PAGE TEXT
--
None… until Francis Suarez.
Do you view politics as the apogee of post-Marxist philosopher Guy Debord’s The Society of the Spectacle? Or as, to paraphrase Clausewitz, professional wrestling with the addition of other means, as a performance which, as I wrote at Newsmax two years ago,
“affects showy costumes and over-the-top behavior and showcases matches pitting a villain (called a ‘heel‘) against a good guy (called a ‘face‘ or ‘baby face‘) in an epic confrontation of good and evil. The matches are (spoiler alert) scripted, and although fans of professional wrestling are aware of their predetermination, they, nevertheless, enjoy the melodrama and pantomime that unfolds in and outside of the ring between wrestlers. In the 1980s, wrestlers began using the code word kayfabe in reference to the staged performance presented as authentic as well as to the act of maintaining the fiction by staying in character.
--
RECORDED INFORMATION
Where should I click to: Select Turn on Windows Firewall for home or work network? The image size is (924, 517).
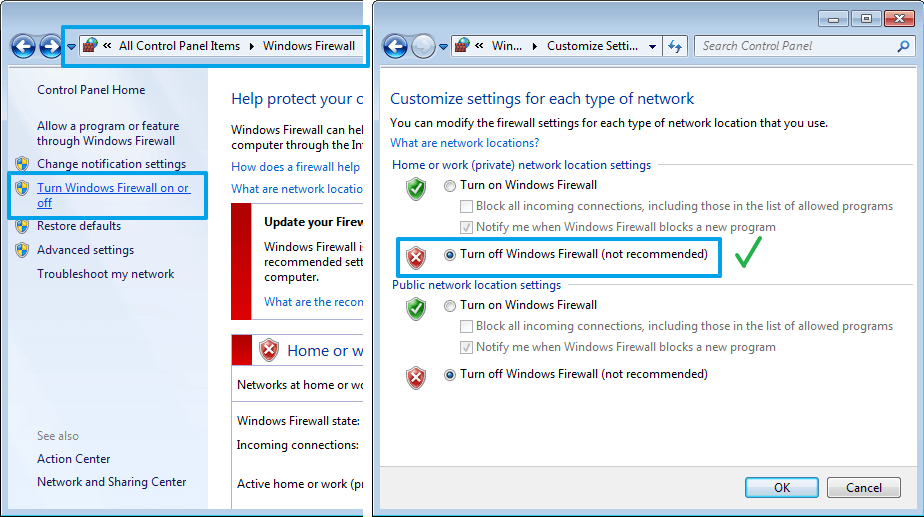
--
REQUESTS
1/ In the passage on politics and professional wrestling, what code word did wrestlers begin using in the 1980s?
2/ Please write what comes next in the passage on politics and professional wrestling, picking up after its final sentence.

OUTPUTS FOR THE TASKS
1/ Kayfabe.

2/
…
“A drastic cultural shift has transformed (some say deformed) the world socially and politically. Guy Debord captured this, in 1967, in The Society of the Spectacle.
“Debord’s insight, anticipating Trump, is summed up very well by Noel Yaxley in an article at The Article: “In his theory of the spectacle, Debord sees society slowly being divorced from reality, culturally denuded and subjected to false needs. … The individual is reduced to a consumption pattern, set by a corporate narrative. Citizens enter into a life that is nothing but a mere passive relationship with the social world. Consumer society, with its vast proliferation of goods and culture, offers up to the populace an illusory image (spectacle) of happiness and unity. …”
“That lays out the essence of the cultural and political revolution now consuming us. After the Trump presidency we reach a fork in the political road. Donald Trump has established, or at least is clinging to, a kind of new political cultural hegemony. (H/t, Antonio Gramsci.) Now what?
“The regulars next will figure out and follow the ‘spectacular’ rules of engagement, learning how to stage a more melodramatic, thus more voter-satisfying, spectacle than Donald Trump’s.”
Hey! If spectacle is what you, dear reader, seek from American politics, have at it! You have a dozen “heels” and “baby face” GOP aspirants to choose from.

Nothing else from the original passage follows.